By Emma Calvo & Giselle Rivard
DC Central Kitchen Talks Volunteering on Campus Students learned about DC Central Kitchen and its various programs including the CampusKitchens Project at the 2015 Global Issues Network Conference. The presenter, Andrea Lindsay, commented on the strategies this organization uses to help the less fortunate. The meeting took place at The Elliott School of International Affairs of George Washington University on Monday, March 9th, 2015.

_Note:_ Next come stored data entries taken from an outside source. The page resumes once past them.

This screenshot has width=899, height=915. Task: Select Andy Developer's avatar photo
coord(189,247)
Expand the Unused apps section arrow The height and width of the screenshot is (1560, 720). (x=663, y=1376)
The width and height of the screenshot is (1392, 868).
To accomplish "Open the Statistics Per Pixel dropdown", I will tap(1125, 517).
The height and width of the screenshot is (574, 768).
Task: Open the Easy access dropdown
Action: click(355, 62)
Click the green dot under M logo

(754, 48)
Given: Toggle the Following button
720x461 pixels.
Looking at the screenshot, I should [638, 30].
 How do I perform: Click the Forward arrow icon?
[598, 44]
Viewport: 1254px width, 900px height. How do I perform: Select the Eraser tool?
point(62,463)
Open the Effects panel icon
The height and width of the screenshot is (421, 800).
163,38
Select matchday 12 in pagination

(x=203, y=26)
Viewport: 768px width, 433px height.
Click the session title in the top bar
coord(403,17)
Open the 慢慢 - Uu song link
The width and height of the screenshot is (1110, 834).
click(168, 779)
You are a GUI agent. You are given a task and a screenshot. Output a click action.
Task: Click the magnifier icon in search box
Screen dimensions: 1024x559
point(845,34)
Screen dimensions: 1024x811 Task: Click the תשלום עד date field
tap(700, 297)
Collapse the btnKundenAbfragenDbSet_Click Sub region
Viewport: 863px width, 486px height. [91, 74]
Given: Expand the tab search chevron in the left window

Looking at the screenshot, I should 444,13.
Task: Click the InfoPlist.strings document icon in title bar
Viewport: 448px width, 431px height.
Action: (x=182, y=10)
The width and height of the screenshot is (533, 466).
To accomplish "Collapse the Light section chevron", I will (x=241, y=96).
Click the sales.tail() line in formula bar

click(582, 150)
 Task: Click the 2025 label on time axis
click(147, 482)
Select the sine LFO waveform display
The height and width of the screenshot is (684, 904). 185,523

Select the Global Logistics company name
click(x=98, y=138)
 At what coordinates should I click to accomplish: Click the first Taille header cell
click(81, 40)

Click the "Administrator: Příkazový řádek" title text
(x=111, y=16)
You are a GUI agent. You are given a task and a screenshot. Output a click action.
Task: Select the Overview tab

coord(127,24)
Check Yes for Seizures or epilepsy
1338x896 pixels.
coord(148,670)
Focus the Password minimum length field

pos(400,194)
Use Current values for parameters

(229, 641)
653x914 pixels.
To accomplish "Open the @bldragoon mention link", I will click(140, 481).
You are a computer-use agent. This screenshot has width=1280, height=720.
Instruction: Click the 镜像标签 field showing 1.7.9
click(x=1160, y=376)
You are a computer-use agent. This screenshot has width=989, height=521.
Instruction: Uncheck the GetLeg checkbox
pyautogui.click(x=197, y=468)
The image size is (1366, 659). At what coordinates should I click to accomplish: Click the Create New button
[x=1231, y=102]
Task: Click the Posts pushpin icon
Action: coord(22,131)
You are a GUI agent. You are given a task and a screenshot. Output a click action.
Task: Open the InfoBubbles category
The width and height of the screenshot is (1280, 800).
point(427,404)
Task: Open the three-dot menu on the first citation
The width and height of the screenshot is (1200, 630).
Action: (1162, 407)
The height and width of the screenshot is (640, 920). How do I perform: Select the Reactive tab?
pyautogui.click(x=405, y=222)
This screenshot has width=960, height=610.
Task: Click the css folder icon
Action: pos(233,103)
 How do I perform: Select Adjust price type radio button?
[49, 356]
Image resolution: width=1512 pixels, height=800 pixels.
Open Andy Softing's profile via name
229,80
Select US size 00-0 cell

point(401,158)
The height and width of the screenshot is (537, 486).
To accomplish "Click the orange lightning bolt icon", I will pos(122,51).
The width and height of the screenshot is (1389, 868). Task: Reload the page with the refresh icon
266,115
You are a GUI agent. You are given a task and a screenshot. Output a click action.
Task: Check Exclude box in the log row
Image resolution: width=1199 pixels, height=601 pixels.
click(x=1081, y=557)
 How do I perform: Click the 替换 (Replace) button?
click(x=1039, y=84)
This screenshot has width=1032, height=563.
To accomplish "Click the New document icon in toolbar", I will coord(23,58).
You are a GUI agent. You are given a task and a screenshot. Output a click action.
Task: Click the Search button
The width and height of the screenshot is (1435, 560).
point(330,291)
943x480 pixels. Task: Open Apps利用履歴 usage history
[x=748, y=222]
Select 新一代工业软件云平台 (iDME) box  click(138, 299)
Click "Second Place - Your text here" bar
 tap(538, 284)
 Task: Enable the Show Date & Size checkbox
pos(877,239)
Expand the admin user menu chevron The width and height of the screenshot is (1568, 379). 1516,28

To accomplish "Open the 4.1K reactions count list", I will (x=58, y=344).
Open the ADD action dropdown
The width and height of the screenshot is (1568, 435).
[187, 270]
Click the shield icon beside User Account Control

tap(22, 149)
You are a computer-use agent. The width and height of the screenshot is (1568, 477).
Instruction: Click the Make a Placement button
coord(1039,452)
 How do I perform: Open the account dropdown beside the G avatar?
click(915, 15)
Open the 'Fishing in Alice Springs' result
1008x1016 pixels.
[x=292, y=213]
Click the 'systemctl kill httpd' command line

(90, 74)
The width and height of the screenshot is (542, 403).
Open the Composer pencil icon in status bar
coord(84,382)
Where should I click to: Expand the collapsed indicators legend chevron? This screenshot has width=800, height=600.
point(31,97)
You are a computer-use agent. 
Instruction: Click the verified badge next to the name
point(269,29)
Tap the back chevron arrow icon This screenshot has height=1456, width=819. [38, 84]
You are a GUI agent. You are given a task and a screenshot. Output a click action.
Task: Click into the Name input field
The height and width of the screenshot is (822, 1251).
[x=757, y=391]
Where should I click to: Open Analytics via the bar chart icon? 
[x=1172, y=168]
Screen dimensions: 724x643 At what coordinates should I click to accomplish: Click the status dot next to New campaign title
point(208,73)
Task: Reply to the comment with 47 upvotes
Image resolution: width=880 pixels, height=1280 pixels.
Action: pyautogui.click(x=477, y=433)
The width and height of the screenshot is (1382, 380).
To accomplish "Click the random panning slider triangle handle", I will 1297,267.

DC Central Kitchen was founded by Robert Egger, a young nightclub manager. In 1989, Egger began collecting edible leftover food and distributing it to homeless shelters around DC. A couple years later he began a culinary training program for the people visiting these shelters. Egger believed that they shouldn’t just be feeding the less fortunate, but they should be helping them gain and develop skills to help them go forth in the future (Teach a man to fish…). 25 years later, DC Central Kitchen has grown to become one of the leading organizations in its field nationwide.
The DC Central Kitchen has an effective strategy to not only cook and serve food but to not let any go to waste. “We recover food that would otherwise go to waste. On college campuses that is typically dining halls, but also from restaurants and grocery stores in the community,” says Lindsay.
As DC Central Kitchen has become better known, people around the country wanted to have such a program in their own communities. Robert Egger began the Campus Kitchen Project to get people involved around the country. “We ask campus kitchens to think about what the root causes of poverty in their community are and address those root causes,” says Lindsay.
DC Central Kitchen’s Campus Kitchen Project exists in many high schools and universities nationwide, they replicate what DC Central Kitchen has done and encourages students and volunteers to get involved in their own communities. Students volunteer to cook and give out food to the less fortunate in their campus kitchen spaces. “You have students that are eager to volunteer and looking for a way to really engage meaningfully and do more than just hand out food,” Lindsay says.
The DC Central Kitchen encourages students to start their own food programs at their schools and look to the organization for any questions or concerns. Lindsay believes that hunger in the United States can be stopped if everyone gets involved. “Any sort of innovative community food programming is crucial to getting there.”